La logica dei tribunali era fredda: se i piedi si muovono, l’accompagnatore non serve. Questa impostazione ha escluso ingiustamente moltissime persone fragili, soprattutto anziani e disabili nella quotidiana battaglia contro la perdita di autonomia. Oggi, la Cassazione mette fine a questo muro di gomma.
Secondo i giudici supremi, aver bisogno di essere osservati continuamente durante la deambulazione equivale a non poter camminare da soli.

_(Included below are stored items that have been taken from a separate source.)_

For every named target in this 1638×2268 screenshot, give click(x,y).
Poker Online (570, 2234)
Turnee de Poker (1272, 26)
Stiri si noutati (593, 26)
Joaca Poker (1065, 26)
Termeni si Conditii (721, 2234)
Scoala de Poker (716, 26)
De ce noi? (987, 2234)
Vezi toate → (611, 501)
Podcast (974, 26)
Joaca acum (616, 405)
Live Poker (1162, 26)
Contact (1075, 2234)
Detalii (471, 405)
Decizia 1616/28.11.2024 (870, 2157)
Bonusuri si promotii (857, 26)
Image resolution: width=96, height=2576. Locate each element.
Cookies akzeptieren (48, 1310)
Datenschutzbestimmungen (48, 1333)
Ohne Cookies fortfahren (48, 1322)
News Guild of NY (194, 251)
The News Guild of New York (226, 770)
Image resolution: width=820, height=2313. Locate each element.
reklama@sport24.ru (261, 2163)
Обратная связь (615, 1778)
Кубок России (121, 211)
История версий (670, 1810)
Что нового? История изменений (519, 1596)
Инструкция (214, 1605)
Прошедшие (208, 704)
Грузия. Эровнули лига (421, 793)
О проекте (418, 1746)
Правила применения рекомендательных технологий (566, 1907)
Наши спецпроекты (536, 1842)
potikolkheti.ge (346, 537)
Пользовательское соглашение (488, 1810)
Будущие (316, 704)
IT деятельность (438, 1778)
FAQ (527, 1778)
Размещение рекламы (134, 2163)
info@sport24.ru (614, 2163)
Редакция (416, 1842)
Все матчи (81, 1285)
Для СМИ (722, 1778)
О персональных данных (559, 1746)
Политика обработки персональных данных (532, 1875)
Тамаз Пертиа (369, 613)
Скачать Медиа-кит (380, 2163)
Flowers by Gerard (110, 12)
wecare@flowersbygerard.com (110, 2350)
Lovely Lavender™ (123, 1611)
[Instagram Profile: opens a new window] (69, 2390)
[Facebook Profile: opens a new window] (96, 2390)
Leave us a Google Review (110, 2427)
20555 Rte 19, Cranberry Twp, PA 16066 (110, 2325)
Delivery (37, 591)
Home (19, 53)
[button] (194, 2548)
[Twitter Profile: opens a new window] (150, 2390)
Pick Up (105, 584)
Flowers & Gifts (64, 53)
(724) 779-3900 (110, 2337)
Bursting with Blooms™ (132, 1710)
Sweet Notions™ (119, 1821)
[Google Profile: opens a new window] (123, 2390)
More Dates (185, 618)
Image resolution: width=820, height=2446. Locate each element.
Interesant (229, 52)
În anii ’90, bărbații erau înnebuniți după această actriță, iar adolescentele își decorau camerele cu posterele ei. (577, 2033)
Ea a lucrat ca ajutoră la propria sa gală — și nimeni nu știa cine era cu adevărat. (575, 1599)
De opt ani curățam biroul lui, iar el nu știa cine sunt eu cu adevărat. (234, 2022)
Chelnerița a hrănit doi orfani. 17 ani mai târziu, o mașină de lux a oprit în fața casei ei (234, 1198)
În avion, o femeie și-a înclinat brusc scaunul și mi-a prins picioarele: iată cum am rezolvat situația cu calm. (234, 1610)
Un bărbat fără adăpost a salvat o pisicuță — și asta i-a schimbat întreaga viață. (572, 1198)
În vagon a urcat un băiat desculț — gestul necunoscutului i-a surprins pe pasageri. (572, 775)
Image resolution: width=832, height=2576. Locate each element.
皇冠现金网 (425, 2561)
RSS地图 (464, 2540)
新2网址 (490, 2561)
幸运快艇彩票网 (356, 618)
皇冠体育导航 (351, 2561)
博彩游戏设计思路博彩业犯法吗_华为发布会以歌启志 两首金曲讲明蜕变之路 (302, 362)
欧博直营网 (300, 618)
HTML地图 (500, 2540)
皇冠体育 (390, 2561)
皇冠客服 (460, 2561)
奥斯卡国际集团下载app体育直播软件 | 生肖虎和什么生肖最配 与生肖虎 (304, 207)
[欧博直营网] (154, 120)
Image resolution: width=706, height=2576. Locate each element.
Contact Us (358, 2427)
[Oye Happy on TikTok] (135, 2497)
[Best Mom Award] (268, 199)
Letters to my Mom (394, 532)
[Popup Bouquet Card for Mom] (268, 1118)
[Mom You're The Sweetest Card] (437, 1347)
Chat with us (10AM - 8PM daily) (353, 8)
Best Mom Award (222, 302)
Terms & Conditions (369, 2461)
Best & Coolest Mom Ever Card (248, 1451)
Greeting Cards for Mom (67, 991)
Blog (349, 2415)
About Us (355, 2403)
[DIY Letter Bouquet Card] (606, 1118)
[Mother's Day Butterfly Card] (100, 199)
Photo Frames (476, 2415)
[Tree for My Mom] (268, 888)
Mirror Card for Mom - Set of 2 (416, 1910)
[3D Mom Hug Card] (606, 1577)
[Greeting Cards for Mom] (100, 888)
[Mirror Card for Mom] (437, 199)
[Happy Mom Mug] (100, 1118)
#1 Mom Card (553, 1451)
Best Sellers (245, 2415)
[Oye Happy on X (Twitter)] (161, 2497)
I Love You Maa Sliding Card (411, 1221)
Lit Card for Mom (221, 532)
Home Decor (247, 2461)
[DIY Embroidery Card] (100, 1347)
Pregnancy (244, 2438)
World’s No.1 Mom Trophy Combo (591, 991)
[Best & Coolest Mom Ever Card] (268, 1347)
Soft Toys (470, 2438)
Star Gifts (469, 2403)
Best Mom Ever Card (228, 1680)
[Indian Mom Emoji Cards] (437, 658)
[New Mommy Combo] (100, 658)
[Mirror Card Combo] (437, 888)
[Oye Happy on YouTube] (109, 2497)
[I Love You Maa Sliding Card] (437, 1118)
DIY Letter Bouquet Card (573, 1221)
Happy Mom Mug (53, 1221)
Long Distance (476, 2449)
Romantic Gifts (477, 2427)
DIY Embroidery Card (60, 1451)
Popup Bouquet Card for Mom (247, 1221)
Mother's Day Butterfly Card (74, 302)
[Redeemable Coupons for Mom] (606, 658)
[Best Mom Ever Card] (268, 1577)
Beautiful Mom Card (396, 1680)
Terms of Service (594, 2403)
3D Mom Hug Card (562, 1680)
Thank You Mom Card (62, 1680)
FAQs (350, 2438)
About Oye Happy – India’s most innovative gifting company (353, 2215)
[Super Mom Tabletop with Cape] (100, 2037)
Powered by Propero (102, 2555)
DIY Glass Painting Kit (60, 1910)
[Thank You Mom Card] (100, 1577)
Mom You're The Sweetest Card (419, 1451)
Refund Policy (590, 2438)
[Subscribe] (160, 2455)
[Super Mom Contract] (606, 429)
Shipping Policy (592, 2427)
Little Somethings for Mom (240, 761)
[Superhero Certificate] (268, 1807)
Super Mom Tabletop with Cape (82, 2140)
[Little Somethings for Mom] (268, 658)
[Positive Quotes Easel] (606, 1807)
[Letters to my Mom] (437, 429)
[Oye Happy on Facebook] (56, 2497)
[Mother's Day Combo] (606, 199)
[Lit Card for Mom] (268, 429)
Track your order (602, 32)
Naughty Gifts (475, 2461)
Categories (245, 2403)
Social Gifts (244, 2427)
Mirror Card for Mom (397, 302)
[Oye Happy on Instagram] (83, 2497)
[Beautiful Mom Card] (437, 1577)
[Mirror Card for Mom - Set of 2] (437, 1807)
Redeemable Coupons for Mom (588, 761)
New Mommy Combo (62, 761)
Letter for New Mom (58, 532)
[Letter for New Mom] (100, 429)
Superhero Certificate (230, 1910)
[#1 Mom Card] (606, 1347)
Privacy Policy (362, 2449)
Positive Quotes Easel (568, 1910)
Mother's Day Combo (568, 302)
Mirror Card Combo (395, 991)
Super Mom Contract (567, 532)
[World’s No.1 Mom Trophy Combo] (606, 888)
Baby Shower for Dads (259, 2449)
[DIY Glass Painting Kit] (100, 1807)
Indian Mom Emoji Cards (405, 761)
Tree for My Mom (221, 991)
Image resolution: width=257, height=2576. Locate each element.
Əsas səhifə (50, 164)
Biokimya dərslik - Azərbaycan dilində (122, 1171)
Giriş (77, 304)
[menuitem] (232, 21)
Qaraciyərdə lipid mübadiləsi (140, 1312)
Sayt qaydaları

La paura di cadere, se certificata clinicamente, costituisce un limite alla sicurezza e quindi all’autonomia. Il diritto all’indennità di accompagnamento non dipende esclusivamente dall’impossibilità materiale di muovere le gambe, ma dal fatto che la persona sia realmente in grado di spostarsi senza rischi per la propria incolumità.
La decisione della Cassazione nasce da un caso in cui il Tribunale di Macerata aveva negato l’indennità di accompagnamento agli eredi di un richiedente affetto da una condizione invalidante grave, ma capace di deambulare solo con appoggio e supervisione continua. Il certificato medico parlava chiaro: “elevato rischio di cadute”, “andatura a piccoli passi”, necessità di “supervisione/aiuto in tutte le attività con spostamenti”.
La Corte ha censurato l’errore interpretativo, ribadendo che la supervisione continua implica mancanza di autonomia. Punti chiave della sentenza:
• Supervisione costante significa mancanza di autonomia nella deambulazione
• Il rischio elevato di caduta è una condizione che dà diritto all’indennità di accompagnamento
• I requisiti della legge 18/1980 sono alternativi: conta anche la sola deambulazione non sicura
• Le scale di valutazione dell’autonomia residua non possono essere usate per negare il diritto.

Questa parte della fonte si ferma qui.